Der Doktor rauchte mit größtem Wohlbehagen – seit beinahe zwei Monaten hatte er keine Zigarette mehr gekostet. Jetzt öffnete sich die Zellentür, und Larry kam herein. Der Doktor sprang auf und grüßte ihn lächelnd.
»Es ist außerordentlich nett von Ihnen, daß Sie gekommen sind, Holt«, sagte er. »Ich hatte eigentlich die Absicht, keinerlei Aussagen zu machen, aber in Hinsicht auf die besonderen Umstände scheint es mir nur billig zu sein, einem Mann in Ihrer Stellung, der eine so langwierige, schwierige und ernsthafte Arbeit geleistet hat, volle Aufklärung zu geben.«
Er war vollkommen aufrichtig, und Larry wußte dies.

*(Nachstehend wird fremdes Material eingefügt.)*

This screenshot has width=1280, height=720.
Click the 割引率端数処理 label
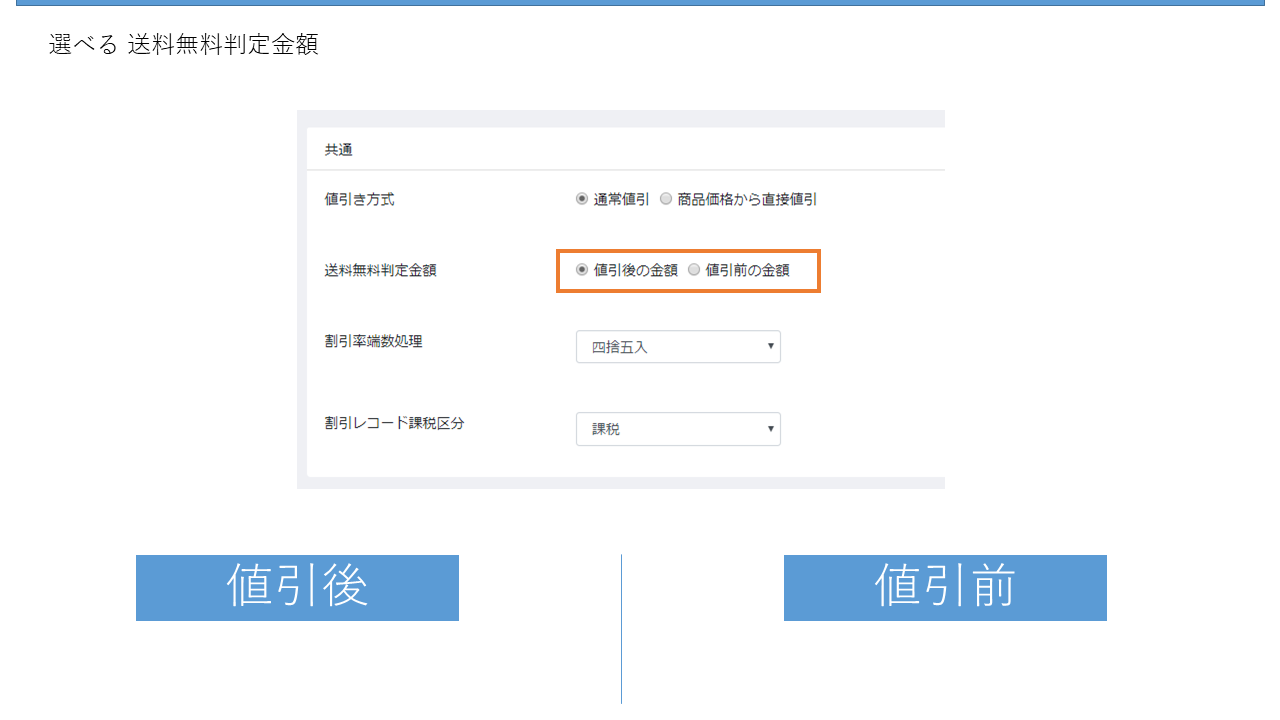373,341
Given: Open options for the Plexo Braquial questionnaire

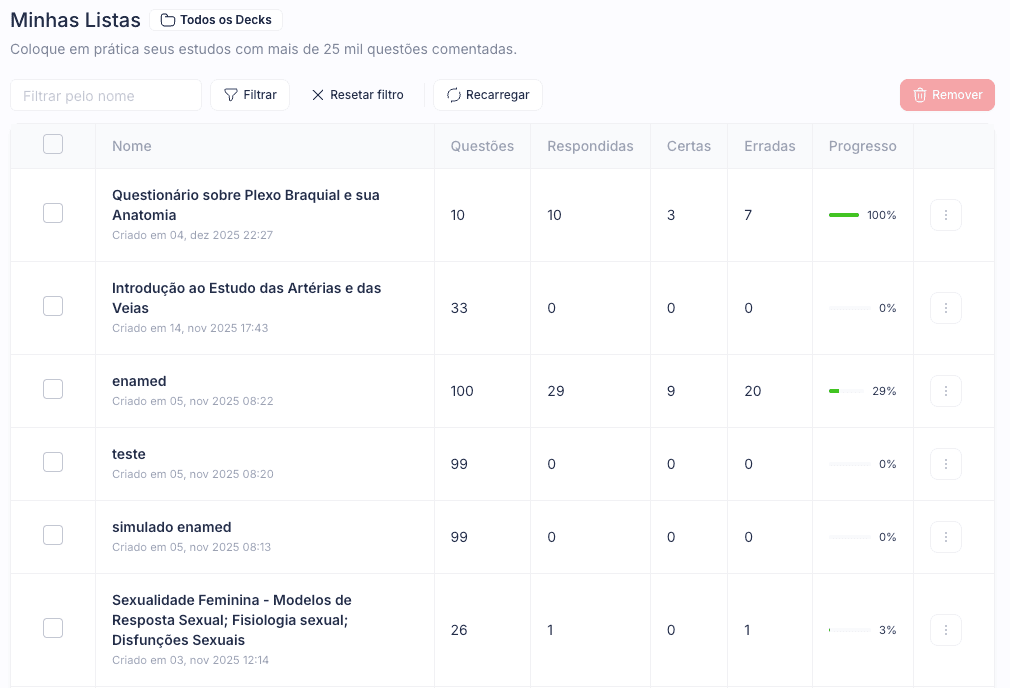Looking at the screenshot, I should [945, 214].
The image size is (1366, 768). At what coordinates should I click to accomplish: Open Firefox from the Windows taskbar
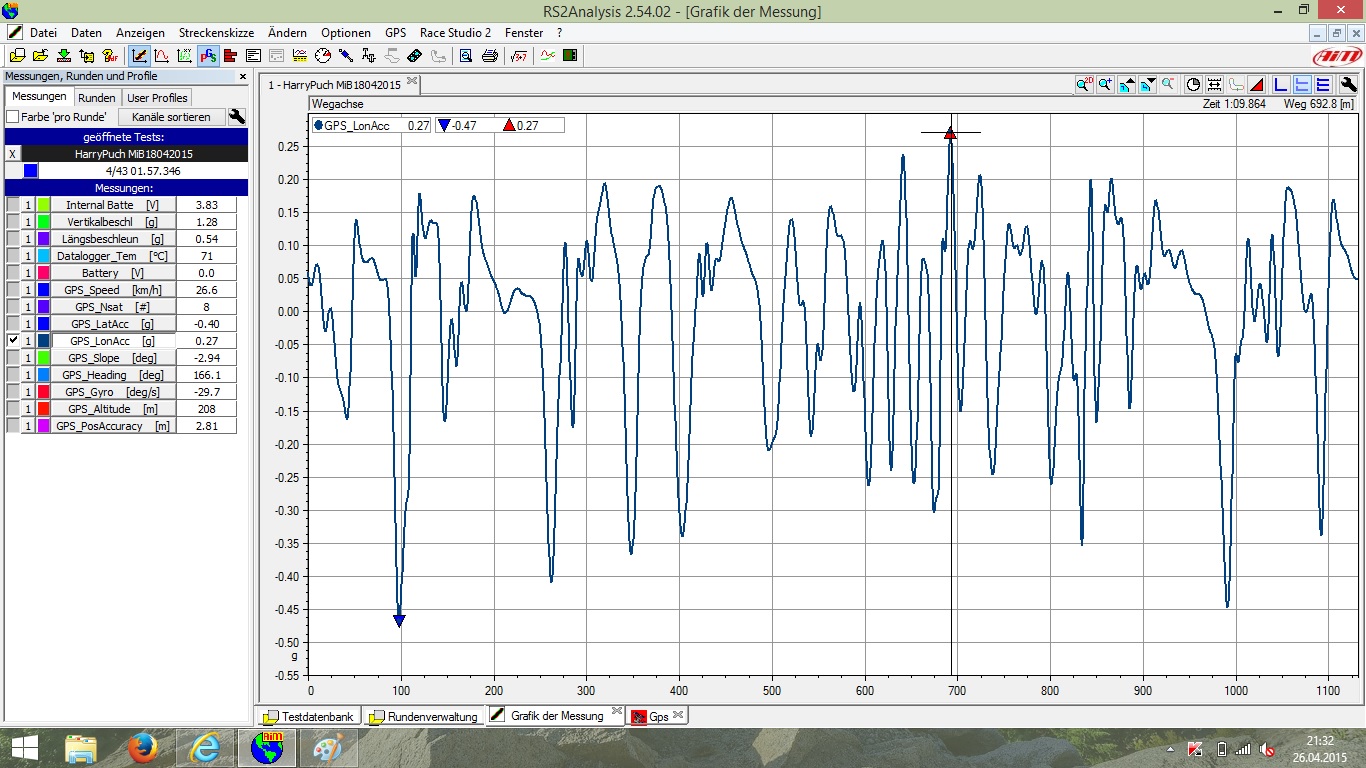(144, 748)
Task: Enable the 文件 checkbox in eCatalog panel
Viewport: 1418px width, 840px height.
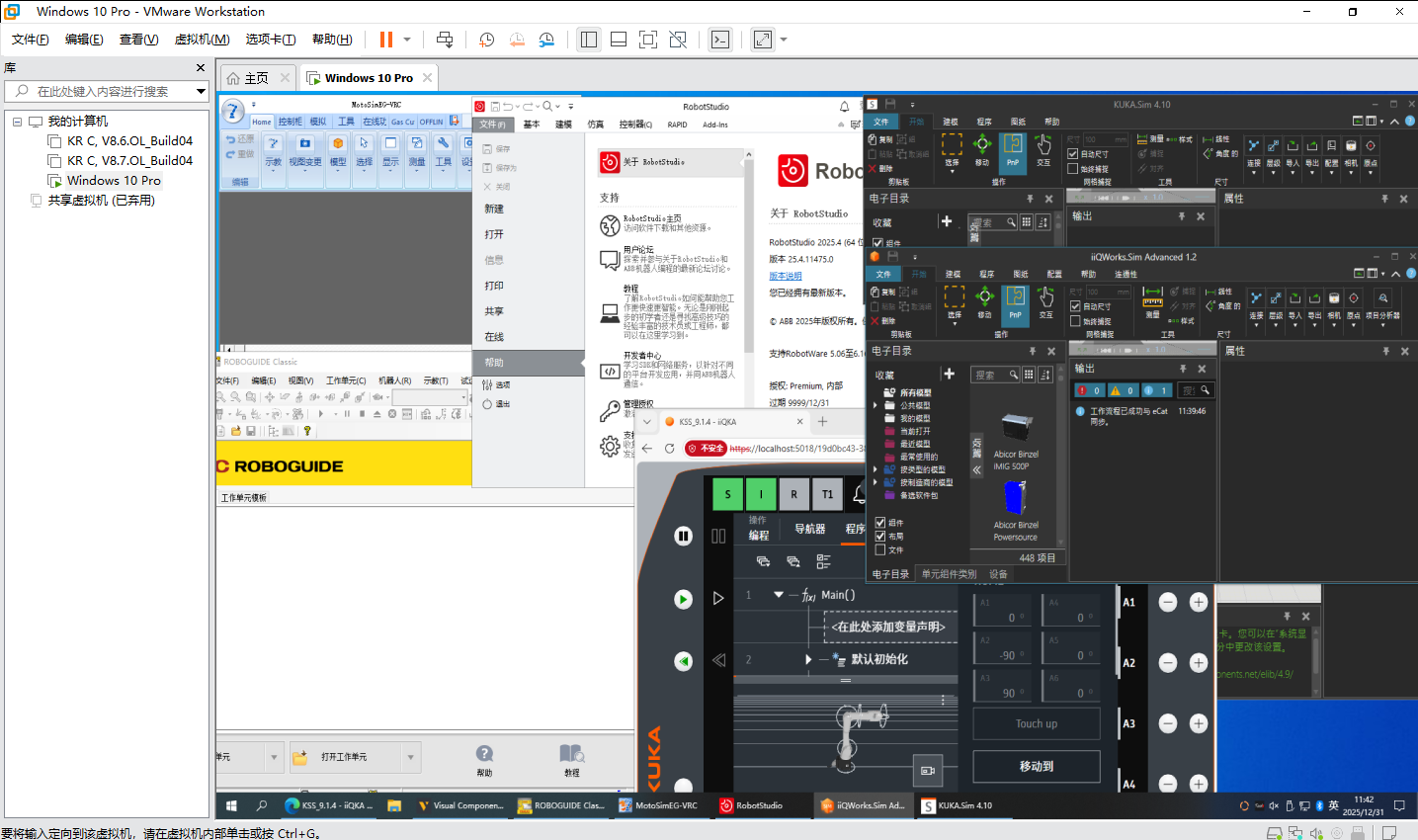Action: click(x=880, y=549)
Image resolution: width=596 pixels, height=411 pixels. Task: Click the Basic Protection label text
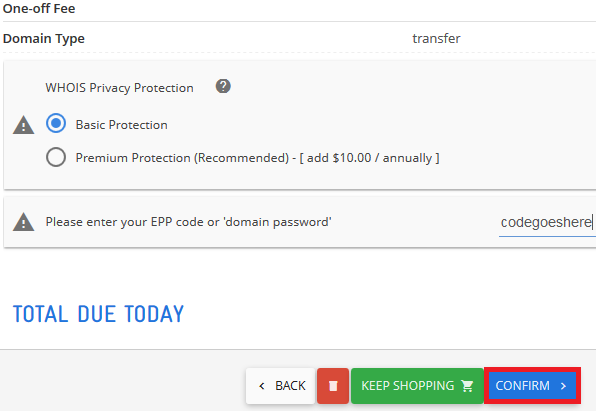pyautogui.click(x=121, y=125)
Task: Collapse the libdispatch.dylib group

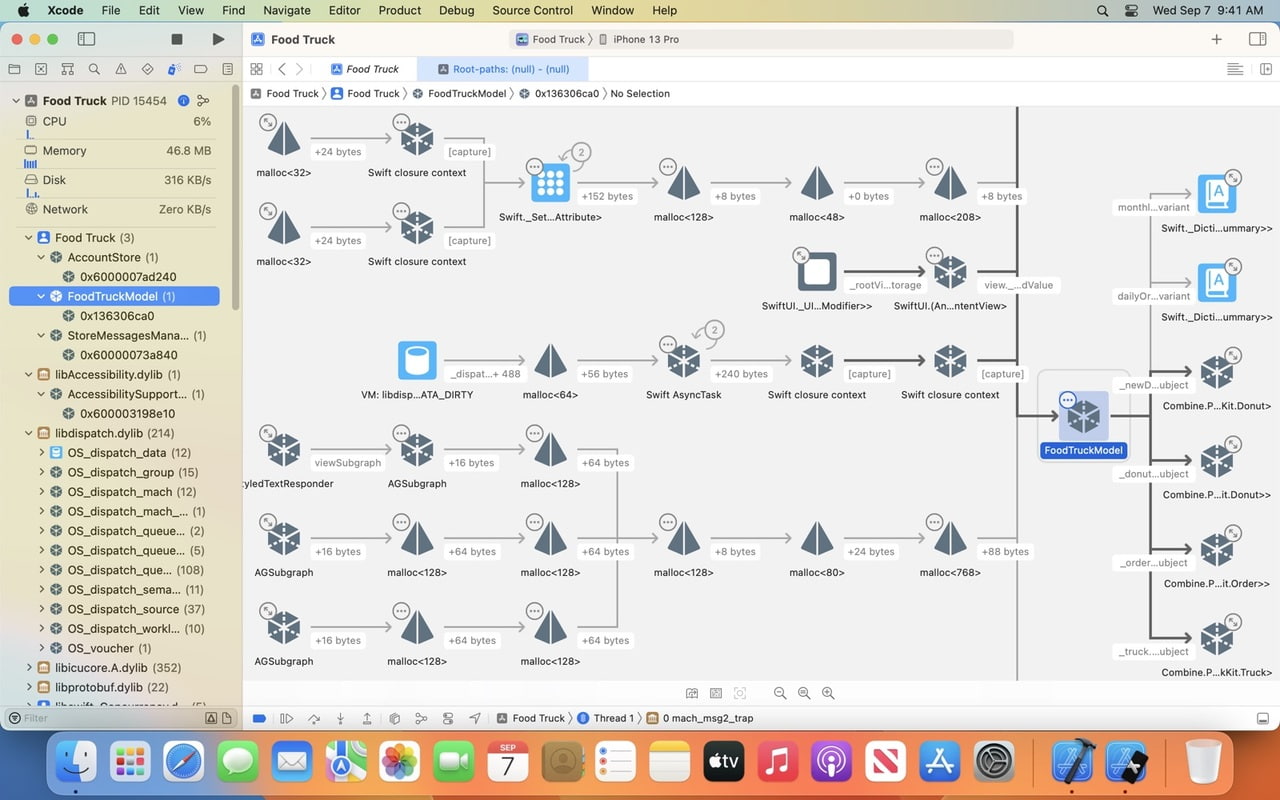Action: [x=28, y=433]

»Von frühester Kindheit an lebten mein Bruder David und ich in dem bestmöglichsten Verhältnis zueinander. David war meiner Sorgfalt anvertraut, war meine Verantwortung, aber auch meine höchste Freude. Wir waren noch sehr jung, als wir unsere Mutter verloren, und unser Vater war ein exzentrischer Herr, der wenig mit kleinen Kindern anzufangen wußte. So wuchsen wir zusammen auf, besuchten dieselbe Schule, gingen zusammen auf die Universität, und ich glaube mit Recht sagen zu können, daß wir einander völlig genügten, daß wir niemand anders benötigten. Ich hatte eine Liebe, eine Bewunderung für David, die weit über menschliche Begriffe hinausging«, sagte der Doktor leise und senkte das Haupt.
Larry nickte. Dieser hervorstechendste Charakterzug der beiden Männer war ihm bekant.
»Hoffentlich nehmen Sie nicht an, daß ich Ihnen den Tod Davids nachtrage«, fuhr er fort. »Ganz und gar nicht. Ich habe die Unvermeidlichkeit erkannt und weiß in meinem Innern, daß nichts David hätte retten können. Er starb so, wie er es selbst gewünscht haben würde, und in gewisser Hinsicht bin ich sogar froh, daß alles so gekommen ist, wie es eben kam. Bei den Verhandlungen habe ich die größten Anstrengungen gemacht, um dem Richter und den Beisitzern zu beweisen, daß ich geistig völlig gesund bin, und Ihre Ausführungen haben geholfen, eine Verurteilung herbeizuführen, die, wie ich wußte, unvermeidlich war. Wie ich schon sagte –« er kam noch einmal auf seine Jugendzeit zurück und erzählte Einzelheiten aus seinem Leben.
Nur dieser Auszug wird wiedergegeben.